▶ _How to complete this task_:
What is needed is a verbatim copy of every record below, with the pictures left out.

▶ _Extracted information_:
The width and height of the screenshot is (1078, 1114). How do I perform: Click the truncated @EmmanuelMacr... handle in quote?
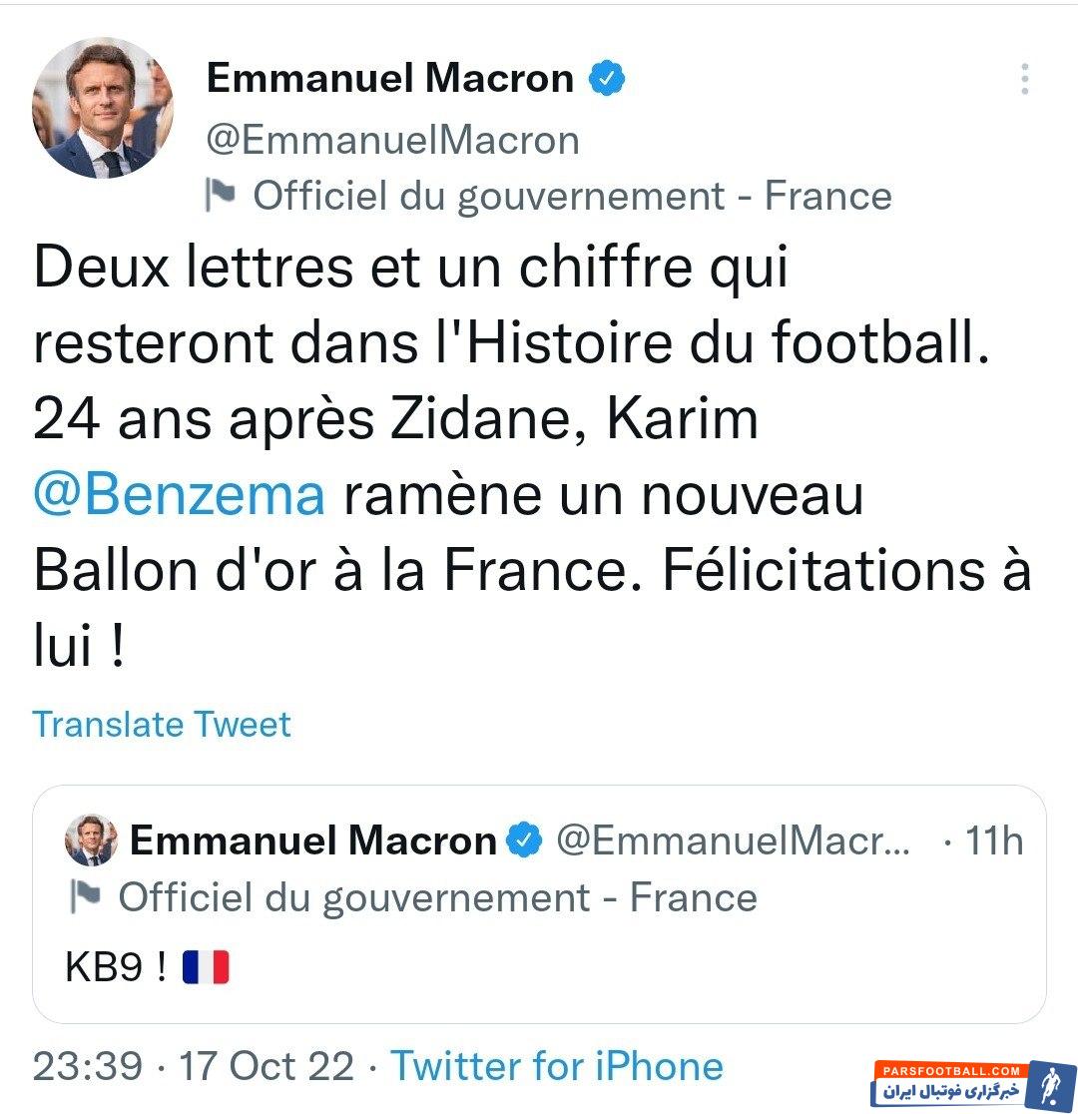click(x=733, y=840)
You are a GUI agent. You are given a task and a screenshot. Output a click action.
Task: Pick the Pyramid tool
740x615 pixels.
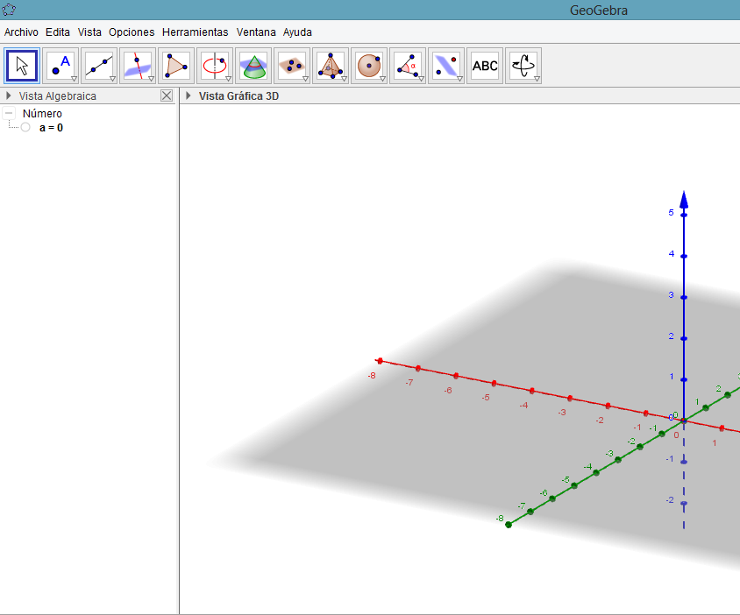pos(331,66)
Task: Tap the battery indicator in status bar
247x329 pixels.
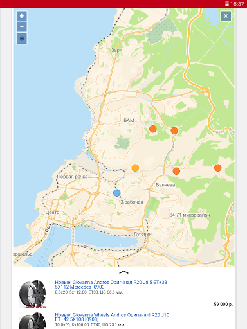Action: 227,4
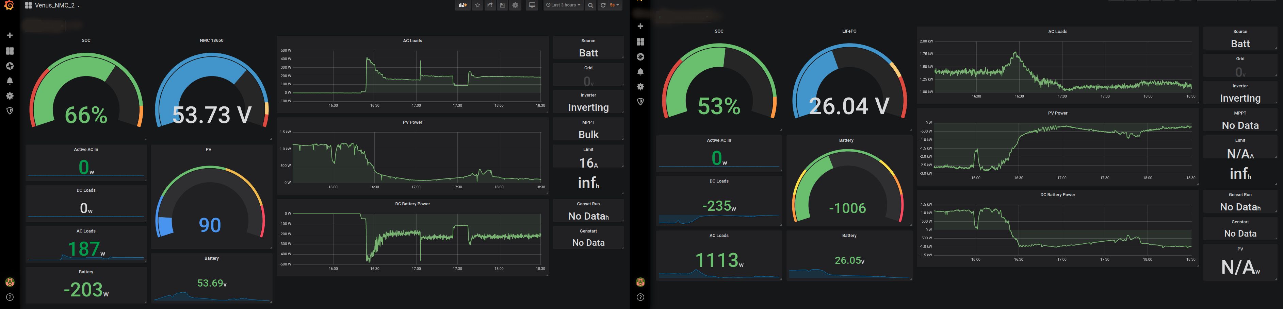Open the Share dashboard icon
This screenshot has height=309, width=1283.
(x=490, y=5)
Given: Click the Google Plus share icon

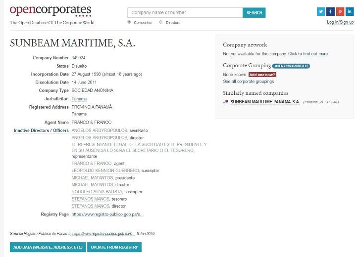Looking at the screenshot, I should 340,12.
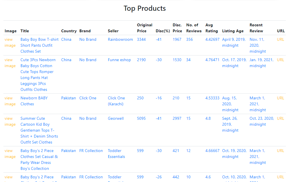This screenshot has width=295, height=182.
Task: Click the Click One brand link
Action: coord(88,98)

▶ _Answer_:
The width and height of the screenshot is (1078, 1114). How do I perform: Click the truncated @EmmanuelMacr... handle in quote?
click(x=733, y=840)
You are a GUI agent. You are given a task and a screenshot. Output a click action.
Task: Pick the Pyramid tool
740x615 pixels.
pos(331,66)
Task: Tap the battery indicator in status bar
247x329 pixels.
Action: 227,4
Open the Share dashboard icon
This screenshot has height=309, width=1283.
(x=490, y=5)
Given: Click the Google Plus share icon

Looking at the screenshot, I should 340,12.
This screenshot has width=295, height=182.
Task: Click the Click One brand link
Action: coord(88,98)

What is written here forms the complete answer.